The list and the discussion below only involves the ships assigned to Boston. The largest British warships along the North American east coast were all assigned to Boston. The warships, ships of the line with 3 masts, were rated by the number of mounted guns on
the decks; a 1st ship of the line contained more guns than a 4th ship of the line. Third ships of the line were considered the optimum compromise between guns and maneuverability. Post ships were essentially frigates, warships with 3 masts, built for speed and maneuverability at the expense of firepower, and used mainly as escorts and for patrolling. A schooner is a ship with 2 masts known for its speed, agility and ability for sailing in shallow coastal waters and rivers.
- HMS Boyne: A 3rd ship of the line, serving in the navy from 1766-1783. It carried 70 guns: 28 x 32 pounders, 28 x 18 pounders, and 14 x 9 pounders. It carried a full crew of 520 officers and sailors.

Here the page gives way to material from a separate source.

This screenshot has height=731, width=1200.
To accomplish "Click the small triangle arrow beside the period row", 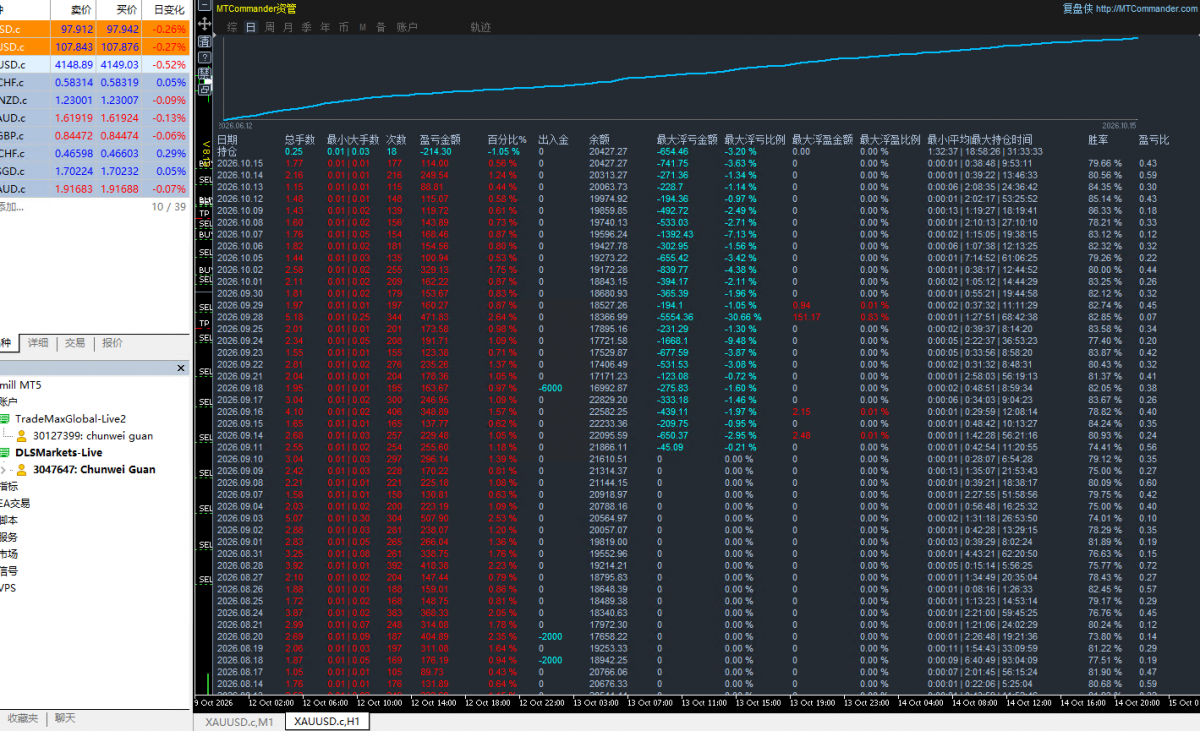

The ship was broken up in 1783.
- HMS Somerset: A 3rd ship of the line, serving in the navy from 1748-1778. It carried 70 guns: 26 x 32 pounders, 28 x 18 pounders, and 16 x 9 pounders. It carried a full crew of 520 officers and sailors. She ran aground at Cape Cod, Massachusetts, during a storm, and was wrecked. The ship served in several battles during the French and Indian War and the Revolutionary War. Paul Revere had to avoid the Somerset while crossing Boston’s Back Bay on his ride to alert Lexington and Concord that the British were coming. The Somerset also provided cannon cover for the retreating British troops, returning to Boston from the battles of Lexington and Concord. The Somerset serving, at the time, as Admiral Graves’ flagship, fired its guns at the rebels fortifications on Breed’s Hill, now known as the Battle of Bunker Hill.

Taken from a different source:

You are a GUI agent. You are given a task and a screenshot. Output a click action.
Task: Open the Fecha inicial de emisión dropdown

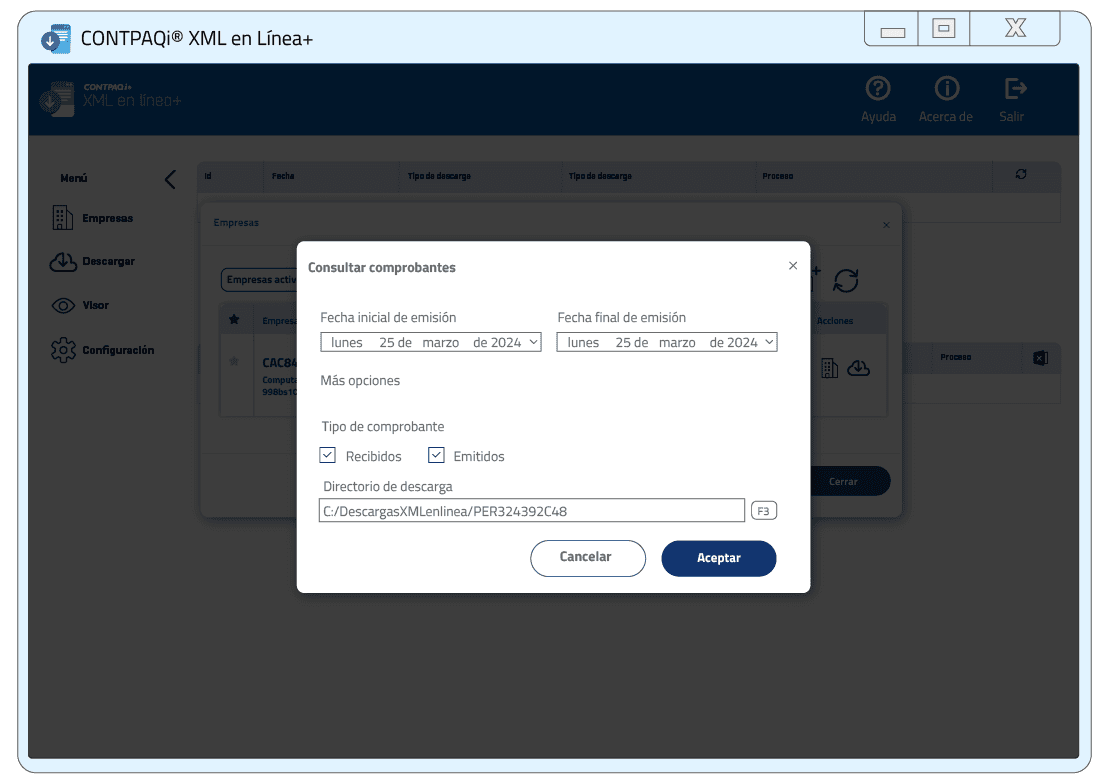coord(533,342)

- HMS Asia: A 3rd ship of the line, serving in the navy from 1764-1802. It carried 64 guns: 26 x 24 pounders, 26 x 18 pounders, 10 x 4 pounders and 2 x 9 pounders. It carried a full crew of 480 officers and sailors. The ship was broken up in 1804. A star-crossed ship that initially entered the Revolutionary War by delivering 500 British marines to New York in 1774. She endured a rebel inflicted burning, although, not catastrophic, in 1776, and another fire, this time self-inflicted while in Jamaica in 1796; the fire was extinguished and the ship was saved. The Asia participated in the capture of Martinique of 1794, but in action a few days later was unable to carry it out its orders of firing on a Martinique fort, because the ships pilot refused to navigate in shallow waters.
- HMS Preston: A 4th ship of the line, serving in the navy from 1757-1815. It carried 50 guns: 22 x 24 pounders, 22 x 12 pounders, 6 x 6 pounders. It carried a full crew of 300 officers and sailors. It was broken up in 1815. She fought an indecisive battle with a larger French warship in 1778 during the Revolutionary War. The Preston was disabled in the British-Dutch Battle of Dogger Bank in 1781.

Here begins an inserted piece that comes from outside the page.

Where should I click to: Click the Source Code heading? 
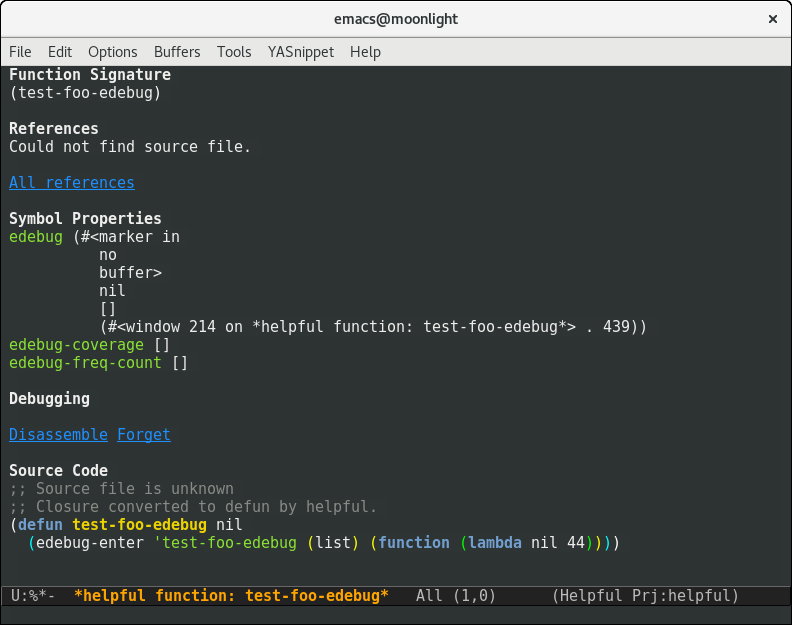tap(58, 471)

- HMS Glasgow: A 6th post ship, serving in the navy from 1757-1779. It carried 20 x 9 pounder guns. It carried 130 officers and sailors in January 1775, but was rated to carry 160. The ship burned in Montego Bay, Jamaica in 1779. She engaged 6 Continental Navy ships, on their maiden voyage, in 1776 and managed to escape unscathed.
- HMS Mercury: A 6th post ship, serving in the navy from 1756-1777. It carried 20 guns, likely 9 pounders. It carried 130 officers and sailors in January 1775, but was rated to carry 160.
- HMS Diana: A schooner serving in the navy from 1775-1775. It carried 4 or 6 x 6 pounders. It carried a crew of 30 officers and sailors. It has the distinction of being the first British ship captured and destroyed by the rebels in the Revolutionary War, in the mud flats of Boston Harbor. She was commanded by Admiral Samuel Graves nephew, Lieutenant Thomas Graves. Thomas Graves eventually rose to the rank of admiral, and served as second in command under Horatio Nelson during the Battle of Copenhagen in 1801.